WHAT YOU WILL DO:
A - Print the stretch of the forum thread from "A couple of scientist" through "cut the wires.", word for word.
B - Decide whether each statement agrees with the forum thread, answering yes or no and quoting the words of the thread that settle it: (i) Xiammes says Cruz's arms were pinned down when Arclight hit him; (ii) Koori's post is dated May 26, 2012; (iii) the scientists escape the lift safely.

SELECTED TEXT:

<<<<

Great chapter. Loved the Yamada Execution on the last page. That was really cool/funny of Blade.


----------



## Xiammes (May 26, 2012)

Well when Arclight hit Cruz stomach with agnischwattas, Cruz arms were pinned down. Otherwise it does make sense.


----------



## Idol (Jun 19, 2012)

*Needless #103 Raw: *


----------



## Koori (Jun 19, 2012)

Holy balls!!!


*Spoiler*: __ 



Isn't that the giant cocoon from the earlier chapters?


----------



## Xiammes (Jun 19, 2012)

Chapter was really useful with all the information, but it didn't live up to the previous chapters. Ynots quick translation.


*Spoiler*: __ 




Okay I looked up a couple of kanji I didn't recognize(lol quite a sizeable amount) and here's a short summary of what's being said...As always keep in mind I can't guarantee I've got it all right.... Anyway here goes.

A couple of scientist are glad the lift still works for another ten minutes so they'll have the opportunity to get out since they were ordered to. The lift explodes on impact taking out the scientists since Disk apparently cut the wires.

>>>>

DATASET CONTENT:
<<<<

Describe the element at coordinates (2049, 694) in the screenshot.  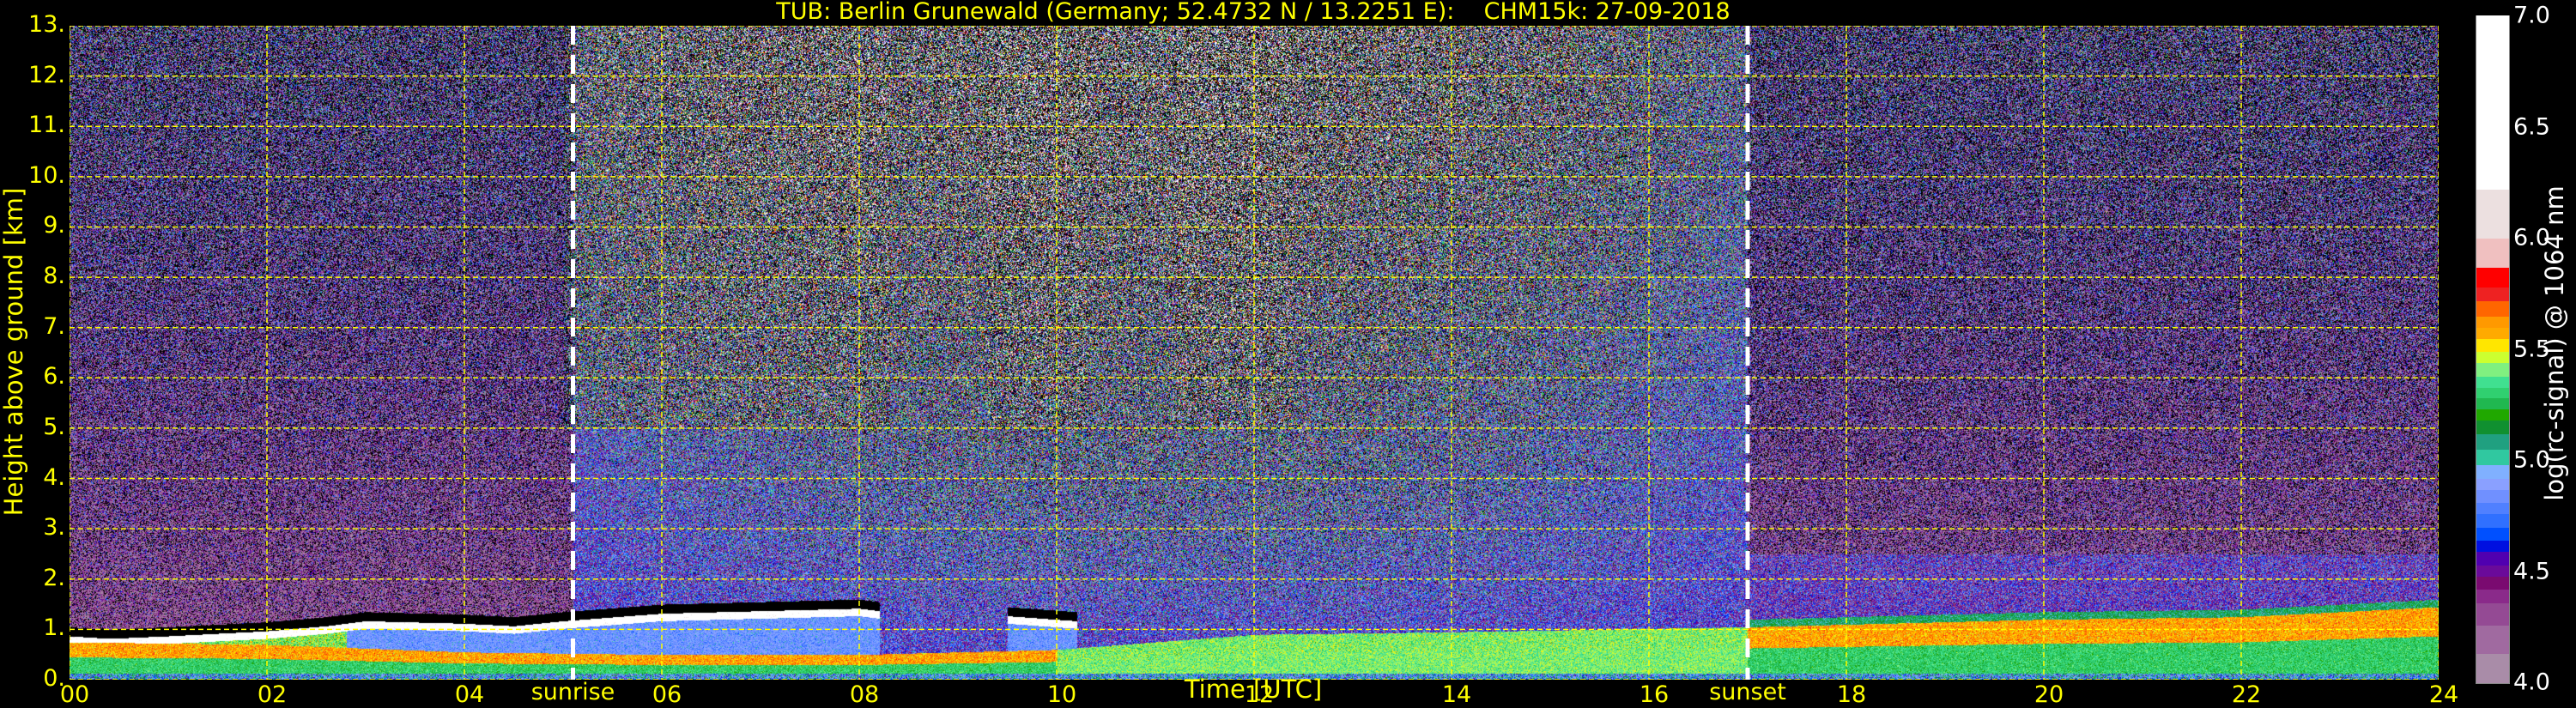
I see `x-tick-label: 20` at that location.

>>>>

RESULTS BY TASK:
A -
A couple of scientist are glad the lift still works for another ten minutes so they'll have the opportunity to get out since they were ordered to. The lift explodes on impact taking out the scientists since Disk apparently cut the wires.

B -
(i) Yes: "Cruz arms were pinned down."
(ii) No: "## Koori (Jun 19, 2012)"
(iii) No: "The lift explodes on impact taking out the scientists since Disk apparently cut the wires."